Douzième du Top100 de la BFI (établi trente ans après), If... attaque les institutions scolaires d'élite (les 'public school' comme Eton ou le Winchester College). Sa critique affecte d'autres représentants de 'l'establishment' britannique (hiérarchie), ou de l'ordre traditionnel (gardiens moraux), dans la foulée. Dans les dernières séquences, la poignée de rebelles semble opter pour le martyr stupide – l'hommage au Zéro de conduite de Vigo serait alors à son comble. Le film ne pose pas de revendications et qu'un minimum d'indignations. Les pontes moralistes sont les plus désagréables et opprimants : ce sont les élèves de la classe supérieure et les religieux, bref les surveillants au premier degré. Le directeur se montre plus ouvert et se veut compréhensif, en vain ; finalement la 'vieille garde' est plus contrariante que menaçante (comme ce vieux militaire à l'aplomb ridicule, au courage décalé).
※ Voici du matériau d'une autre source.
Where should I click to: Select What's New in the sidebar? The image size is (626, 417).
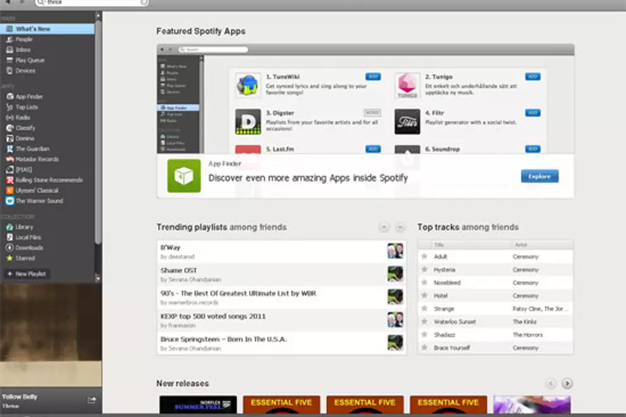[x=33, y=29]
La séance est tout aussi marquante (plus avec le recul) pour ses choix esthétiques et narratifs originaux. Des scènes en noir et blanc sont intégrées, certaines vont dans la pure divagation (on se demande s'il s'agit de fantasmes d'un instant, parfois ça l'est ostensiblement – au bar avec la fille). Le romantisme comme l'homosexualité sont flagrants voire déclarés, mais toujours en différant ou avec des barrières (l'étiquette, le respect dû aux aînés, ou des justifications pratiques servent cette mise en suspens). De quoi laisser croire aux esprits innocents que tout ça relève de l'imaginaire ou de l'éventualité, plutôt que de la réalité. Ces moments, notamment celui en salle de sport, doivent être du goût de Xavier Dolan. La dureté du système pousse parfois les rapports vers un sadomasochisme où chacun a toutes les raisons de se réfugier derrière les règles ou les principes pour digérer les événements.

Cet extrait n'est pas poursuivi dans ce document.